Work item -
Below are the records; restate word for word the lines from the first through the one containing "What are Moderators? (22, 286)", and only those.

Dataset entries
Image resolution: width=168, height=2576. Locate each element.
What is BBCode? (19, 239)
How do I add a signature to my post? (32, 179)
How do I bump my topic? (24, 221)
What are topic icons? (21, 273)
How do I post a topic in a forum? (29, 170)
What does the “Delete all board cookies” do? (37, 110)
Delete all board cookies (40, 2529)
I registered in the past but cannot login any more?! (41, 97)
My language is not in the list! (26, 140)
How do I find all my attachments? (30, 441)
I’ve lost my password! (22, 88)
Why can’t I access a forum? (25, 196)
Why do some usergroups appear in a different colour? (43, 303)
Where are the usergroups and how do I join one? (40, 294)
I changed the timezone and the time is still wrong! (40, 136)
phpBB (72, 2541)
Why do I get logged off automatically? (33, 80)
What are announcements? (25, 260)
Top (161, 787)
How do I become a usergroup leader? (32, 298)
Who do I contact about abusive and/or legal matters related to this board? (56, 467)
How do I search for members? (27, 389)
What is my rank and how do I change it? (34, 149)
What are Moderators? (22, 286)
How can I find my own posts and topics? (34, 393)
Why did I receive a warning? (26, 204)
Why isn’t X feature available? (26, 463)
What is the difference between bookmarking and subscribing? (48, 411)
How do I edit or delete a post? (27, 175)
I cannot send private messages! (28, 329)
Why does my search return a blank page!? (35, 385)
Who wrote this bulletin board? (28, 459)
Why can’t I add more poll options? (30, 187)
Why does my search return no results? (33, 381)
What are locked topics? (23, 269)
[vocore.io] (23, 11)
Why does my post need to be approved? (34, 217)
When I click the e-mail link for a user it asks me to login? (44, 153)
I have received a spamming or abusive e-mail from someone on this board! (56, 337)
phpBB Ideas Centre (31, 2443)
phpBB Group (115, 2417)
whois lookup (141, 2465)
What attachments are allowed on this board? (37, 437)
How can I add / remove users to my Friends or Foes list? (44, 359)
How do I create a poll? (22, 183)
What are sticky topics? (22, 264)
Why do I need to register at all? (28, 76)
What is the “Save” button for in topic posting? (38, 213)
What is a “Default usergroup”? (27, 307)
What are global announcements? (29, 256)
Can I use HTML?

Response area -
Image resolution: width=168, height=2576. Locate each element.
What is BBCode? (19, 239)
How do I add a signature to my post? (32, 179)
How do I bump my topic? (24, 221)
What are topic icons? (21, 273)
How do I post a topic in a forum? (29, 170)
What does the “Delete all board cookies” do? (37, 110)
Delete all board cookies (40, 2529)
I registered in the past but cannot login any more?! (41, 97)
My language is not in the list! (26, 140)
How do I find all my attachments? (30, 441)
I’ve lost my password! (22, 88)
Why can’t I access a forum? (25, 196)
Why do some usergroups appear in a different colour? (43, 303)
Where are the usergroups and how do I join one? (40, 294)
I changed the timezone and the time is still wrong! (40, 136)
phpBB (72, 2541)
Why do I get logged off automatically? (33, 80)
What are announcements? (25, 260)
Top (161, 787)
How do I become a usergroup leader? (32, 298)
Who do I contact about abusive and/or legal matters related to this board? (56, 467)
How do I search for members? (27, 389)
What is my rank and how do I change it? (34, 149)
What are Moderators? (22, 286)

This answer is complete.